The long non-coding RNA NEAT1 promotes sarcoma metastasis by regulating RNA splicing pathways.

Soft tissue sarcomas (STSs) are rare malignancies showing lineage differentiation toward diverse mesenchymal tissues. Half of all high-grade STSs develop lung metastasis with a median survival of 15 months. Here we use a genetically engineered mouse model (GEMM) that mimics undifferentiated pleomorphic sarcoma (UPS) to study the molecular mechanisms driving metastasis. High-grade sarcomas were generated with Cre recombinase technology using mice with conditional mutations in Kras and Trp53 (KP) genes. After amputation of the limb bearing the primary tumor, mice were followed for the development of lung metastasis. Using RNA sequencing (RNA-Seq) of matched primary KP tumors and lung metastases, we found that the long non-coding RNA (lncRNA) Neat1 is significantly upregulated in lung metastases.

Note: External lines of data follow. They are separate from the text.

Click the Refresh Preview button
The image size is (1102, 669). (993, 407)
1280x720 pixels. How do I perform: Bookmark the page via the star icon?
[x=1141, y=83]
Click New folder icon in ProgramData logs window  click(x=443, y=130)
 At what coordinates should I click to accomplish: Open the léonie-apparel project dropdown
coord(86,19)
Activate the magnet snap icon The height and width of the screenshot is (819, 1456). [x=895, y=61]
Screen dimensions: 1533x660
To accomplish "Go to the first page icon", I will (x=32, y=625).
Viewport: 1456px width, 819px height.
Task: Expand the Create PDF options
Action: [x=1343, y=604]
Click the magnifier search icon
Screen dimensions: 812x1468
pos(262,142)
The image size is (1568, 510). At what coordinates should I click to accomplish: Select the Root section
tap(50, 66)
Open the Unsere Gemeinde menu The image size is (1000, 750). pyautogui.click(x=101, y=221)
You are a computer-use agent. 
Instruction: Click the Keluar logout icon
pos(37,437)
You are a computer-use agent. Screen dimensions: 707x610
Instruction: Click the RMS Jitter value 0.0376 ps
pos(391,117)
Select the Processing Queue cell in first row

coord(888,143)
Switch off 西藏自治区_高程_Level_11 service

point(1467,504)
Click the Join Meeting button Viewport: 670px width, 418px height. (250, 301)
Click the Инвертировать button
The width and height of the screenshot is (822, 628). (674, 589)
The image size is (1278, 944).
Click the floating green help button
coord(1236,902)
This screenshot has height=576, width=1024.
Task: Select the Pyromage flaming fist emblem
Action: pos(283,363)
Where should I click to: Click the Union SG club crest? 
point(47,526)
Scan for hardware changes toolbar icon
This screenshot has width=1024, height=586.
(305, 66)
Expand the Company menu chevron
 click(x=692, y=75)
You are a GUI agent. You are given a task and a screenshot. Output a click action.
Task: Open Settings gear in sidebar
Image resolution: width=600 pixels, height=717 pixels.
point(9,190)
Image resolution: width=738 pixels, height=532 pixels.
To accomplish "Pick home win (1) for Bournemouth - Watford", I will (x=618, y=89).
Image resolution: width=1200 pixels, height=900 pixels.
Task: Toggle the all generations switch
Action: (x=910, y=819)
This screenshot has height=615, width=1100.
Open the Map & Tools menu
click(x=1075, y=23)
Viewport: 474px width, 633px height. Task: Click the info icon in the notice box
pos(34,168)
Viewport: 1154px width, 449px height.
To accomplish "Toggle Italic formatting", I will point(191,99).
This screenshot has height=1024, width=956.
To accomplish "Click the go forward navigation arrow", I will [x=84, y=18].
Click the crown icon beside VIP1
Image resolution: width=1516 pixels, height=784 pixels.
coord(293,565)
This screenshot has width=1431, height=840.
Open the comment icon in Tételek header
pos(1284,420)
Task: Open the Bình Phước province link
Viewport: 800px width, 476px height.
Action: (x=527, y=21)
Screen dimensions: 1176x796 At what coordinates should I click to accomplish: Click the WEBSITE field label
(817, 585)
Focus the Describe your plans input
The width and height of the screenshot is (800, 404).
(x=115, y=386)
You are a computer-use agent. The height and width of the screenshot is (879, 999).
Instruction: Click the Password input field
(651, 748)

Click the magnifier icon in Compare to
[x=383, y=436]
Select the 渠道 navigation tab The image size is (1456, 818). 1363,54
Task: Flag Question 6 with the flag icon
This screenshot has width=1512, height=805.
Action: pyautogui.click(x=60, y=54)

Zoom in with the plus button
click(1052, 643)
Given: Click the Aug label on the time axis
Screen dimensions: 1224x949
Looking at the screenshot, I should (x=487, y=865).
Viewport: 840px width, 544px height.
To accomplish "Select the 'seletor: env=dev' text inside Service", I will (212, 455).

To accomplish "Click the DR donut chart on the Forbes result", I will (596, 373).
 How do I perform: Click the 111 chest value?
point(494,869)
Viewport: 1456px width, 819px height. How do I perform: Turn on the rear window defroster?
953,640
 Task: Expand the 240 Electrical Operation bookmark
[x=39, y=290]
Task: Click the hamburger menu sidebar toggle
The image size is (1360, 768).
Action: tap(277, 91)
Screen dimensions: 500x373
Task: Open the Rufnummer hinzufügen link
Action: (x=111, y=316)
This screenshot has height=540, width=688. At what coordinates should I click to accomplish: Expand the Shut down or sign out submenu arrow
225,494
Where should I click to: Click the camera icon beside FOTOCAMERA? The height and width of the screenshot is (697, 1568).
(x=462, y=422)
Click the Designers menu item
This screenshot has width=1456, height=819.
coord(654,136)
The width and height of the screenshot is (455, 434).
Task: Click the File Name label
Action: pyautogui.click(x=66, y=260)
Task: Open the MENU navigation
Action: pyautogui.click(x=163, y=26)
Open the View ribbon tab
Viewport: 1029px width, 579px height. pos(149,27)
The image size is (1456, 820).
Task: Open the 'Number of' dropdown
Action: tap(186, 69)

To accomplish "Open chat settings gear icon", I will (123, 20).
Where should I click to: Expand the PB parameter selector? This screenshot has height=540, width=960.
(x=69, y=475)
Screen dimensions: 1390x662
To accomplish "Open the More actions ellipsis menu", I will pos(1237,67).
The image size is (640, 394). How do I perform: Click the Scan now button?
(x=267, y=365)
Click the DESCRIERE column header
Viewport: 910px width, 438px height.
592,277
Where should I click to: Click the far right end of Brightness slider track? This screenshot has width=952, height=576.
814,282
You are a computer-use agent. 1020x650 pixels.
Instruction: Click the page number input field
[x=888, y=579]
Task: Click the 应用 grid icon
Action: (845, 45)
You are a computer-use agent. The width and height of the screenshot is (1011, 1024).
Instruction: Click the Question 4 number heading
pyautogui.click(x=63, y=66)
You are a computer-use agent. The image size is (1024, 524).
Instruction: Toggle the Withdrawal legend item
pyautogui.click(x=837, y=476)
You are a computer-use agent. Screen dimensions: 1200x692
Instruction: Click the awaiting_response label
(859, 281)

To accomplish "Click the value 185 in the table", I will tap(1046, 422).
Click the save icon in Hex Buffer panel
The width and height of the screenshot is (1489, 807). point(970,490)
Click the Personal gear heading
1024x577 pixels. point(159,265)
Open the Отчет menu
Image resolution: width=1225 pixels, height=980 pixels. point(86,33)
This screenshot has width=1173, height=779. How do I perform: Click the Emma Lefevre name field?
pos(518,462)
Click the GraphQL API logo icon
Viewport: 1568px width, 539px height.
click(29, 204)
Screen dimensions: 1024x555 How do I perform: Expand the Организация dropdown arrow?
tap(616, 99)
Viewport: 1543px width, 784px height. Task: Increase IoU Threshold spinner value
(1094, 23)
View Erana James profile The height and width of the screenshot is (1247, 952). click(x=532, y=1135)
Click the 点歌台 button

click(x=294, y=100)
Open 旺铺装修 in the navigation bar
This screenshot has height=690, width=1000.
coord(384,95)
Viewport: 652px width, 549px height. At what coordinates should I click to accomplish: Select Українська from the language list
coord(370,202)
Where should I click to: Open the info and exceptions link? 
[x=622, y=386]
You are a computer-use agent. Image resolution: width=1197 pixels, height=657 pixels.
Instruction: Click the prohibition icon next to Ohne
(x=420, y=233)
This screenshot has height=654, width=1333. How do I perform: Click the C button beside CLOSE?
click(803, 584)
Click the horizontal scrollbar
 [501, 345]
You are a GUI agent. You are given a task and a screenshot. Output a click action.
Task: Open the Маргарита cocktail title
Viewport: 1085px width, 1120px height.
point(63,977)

Furthermore, NEAT1 RNA in situ hybridization of human UPS showed that NEAT1 is upregulated within a subset of lung metastases compared to paired primary UPS. Remarkably, CRISPR/Cas9 mediated knockout of Neat1 suppressed the ability of KP tumor cells to colonize the lungs. To gain insight into the underlying mechanisms by which the lncRNA Neat1 promotes sarcoma metastasis, we pulled down Neat1 RNA and used mass spectrometry to identify interacting proteins. Interestingly, most Neat1 interacting proteins are involved in RNA splicing regulation. In particular, KH-Type Splicing Regulatory Protein (KHSRP) interacts with Neat1 and is associated with poor prognosis of human STS. Moreover, depletion of KHSRP suppressed the ability of KP tumor cells to colonize the lungs. Collectively, these results suggest that Neat1 and its interacting proteins which regulate RNA splicing are involved in mediating sarcoma metastasis. Implications: Understanding that lncRNA NEAT1 promotes sarcoma metastasis at least in part through interacting with the RNA splicing regulator KHSRP may translate into new therapeutic approaches for sarcoma.